* TASK REQUIREMENTS *
Your answer must consist solely of the line containing "Become a Member (805, 1648)" and all subsequent lines through the end of the entries, reproduced exactly.
### DATA RECORDS
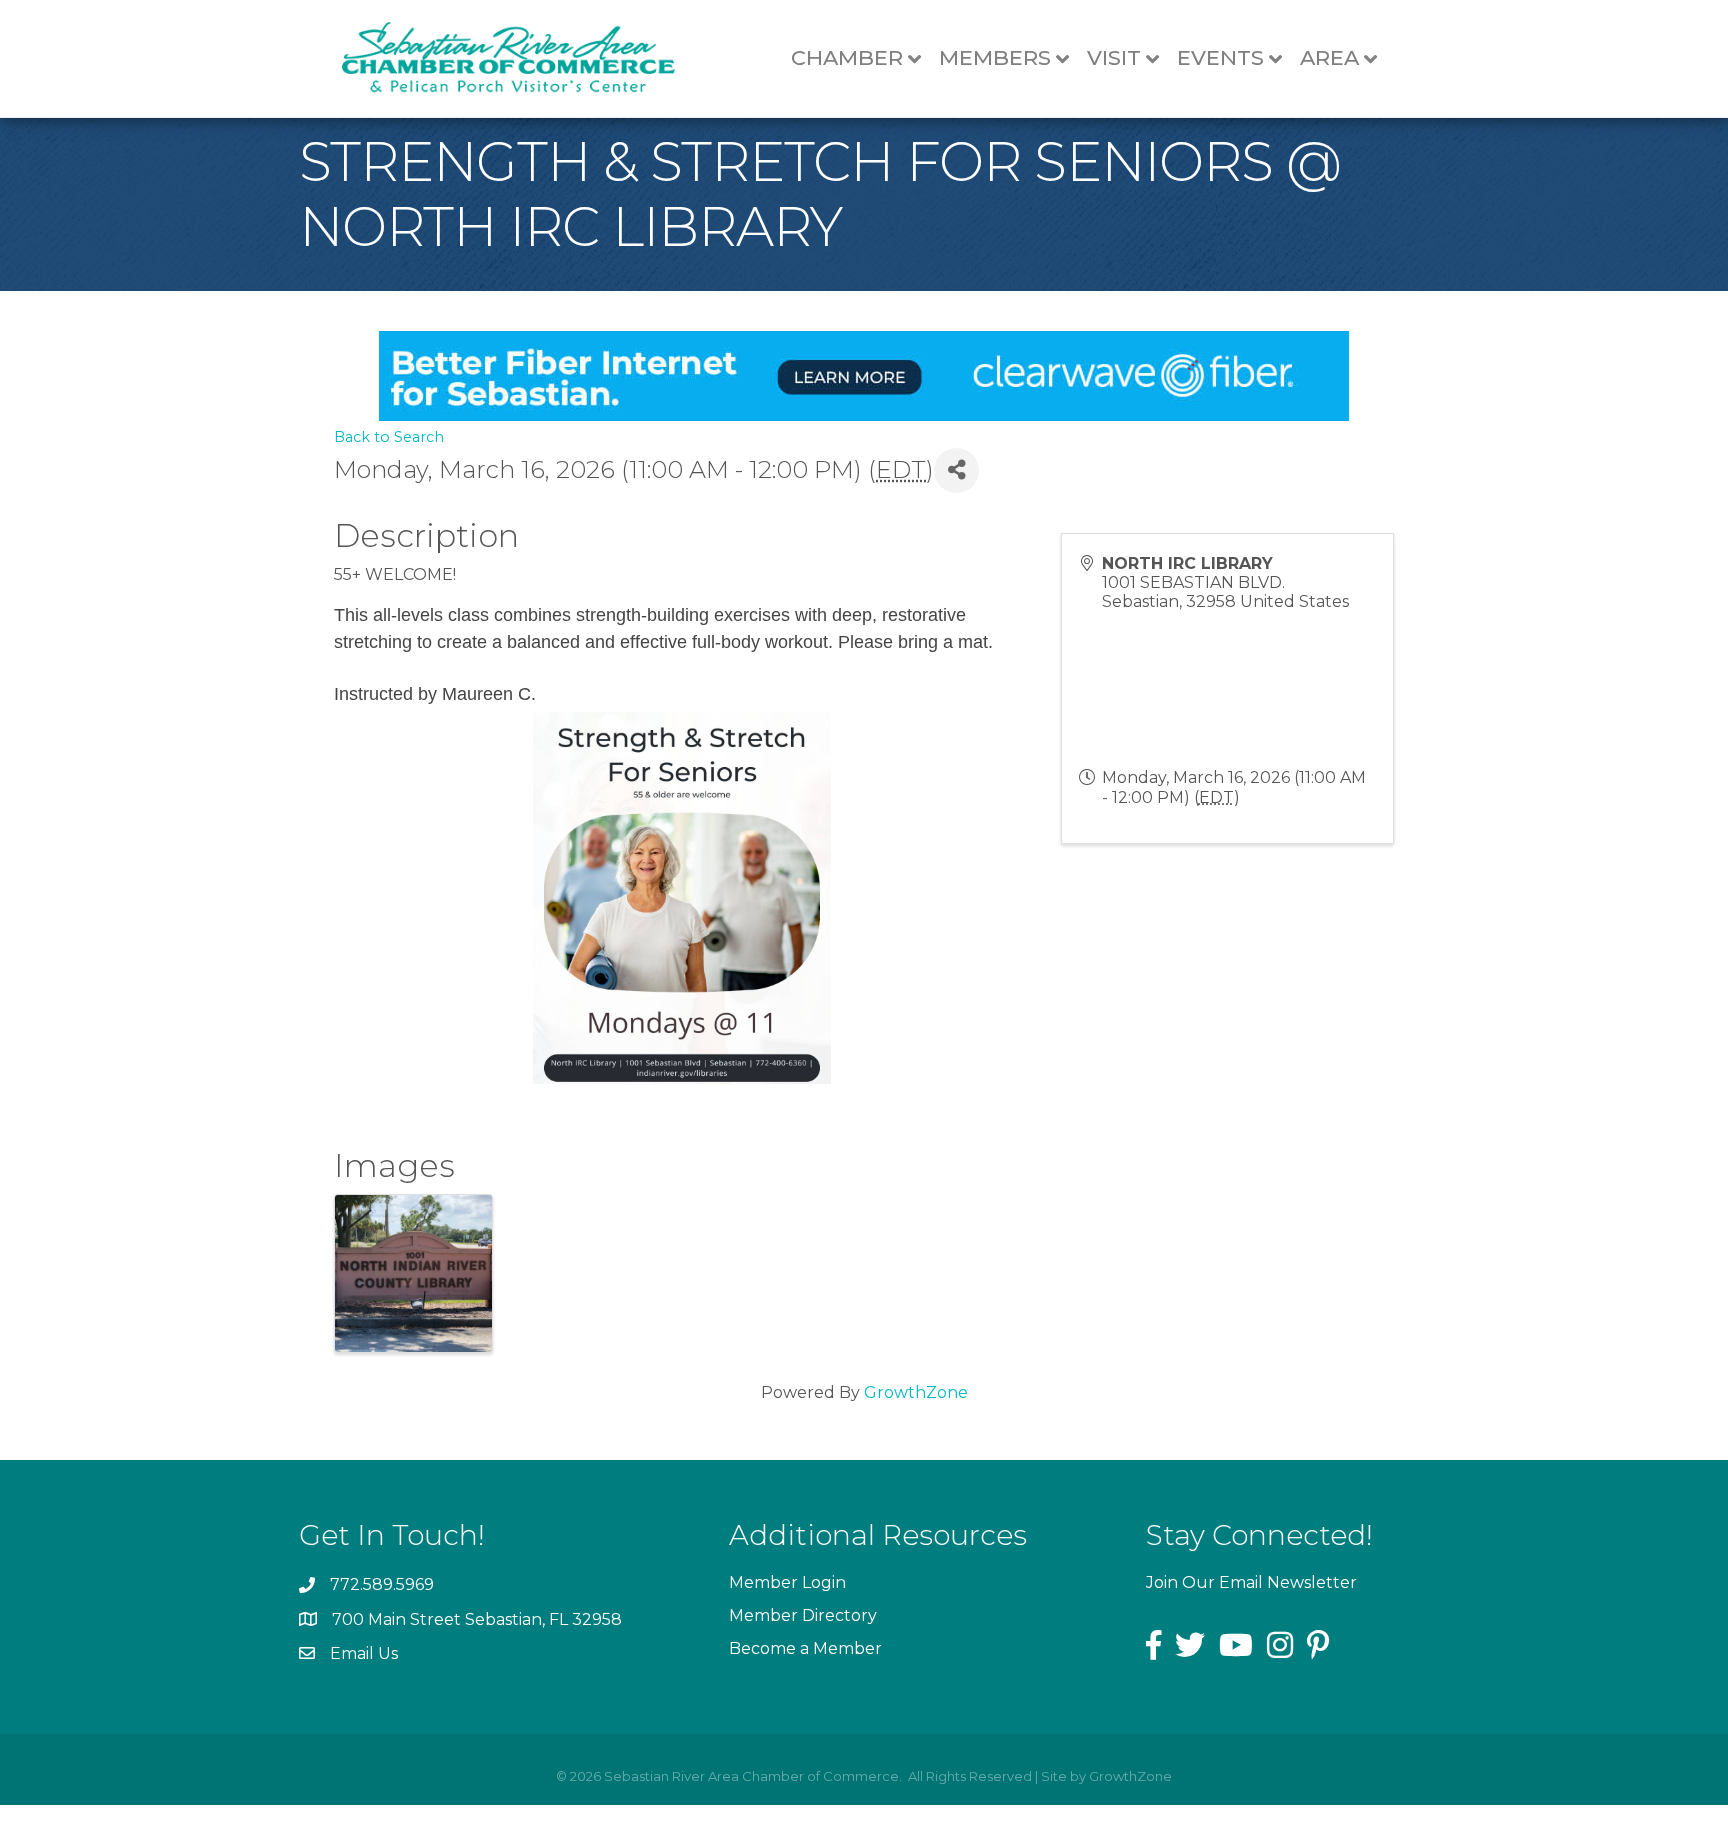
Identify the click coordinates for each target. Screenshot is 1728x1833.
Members (995, 57)
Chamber (847, 57)
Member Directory (803, 1615)
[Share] (956, 470)
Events (1220, 57)
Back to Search (389, 437)
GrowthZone (916, 1392)
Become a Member (805, 1648)
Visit (1114, 57)
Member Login (787, 1582)
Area (1329, 57)
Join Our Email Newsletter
######
* TASK ANSWER *
Become a Member (805, 1648)
Visit (1114, 57)
Member Login (787, 1582)
Area (1329, 57)
Join Our Email Newsletter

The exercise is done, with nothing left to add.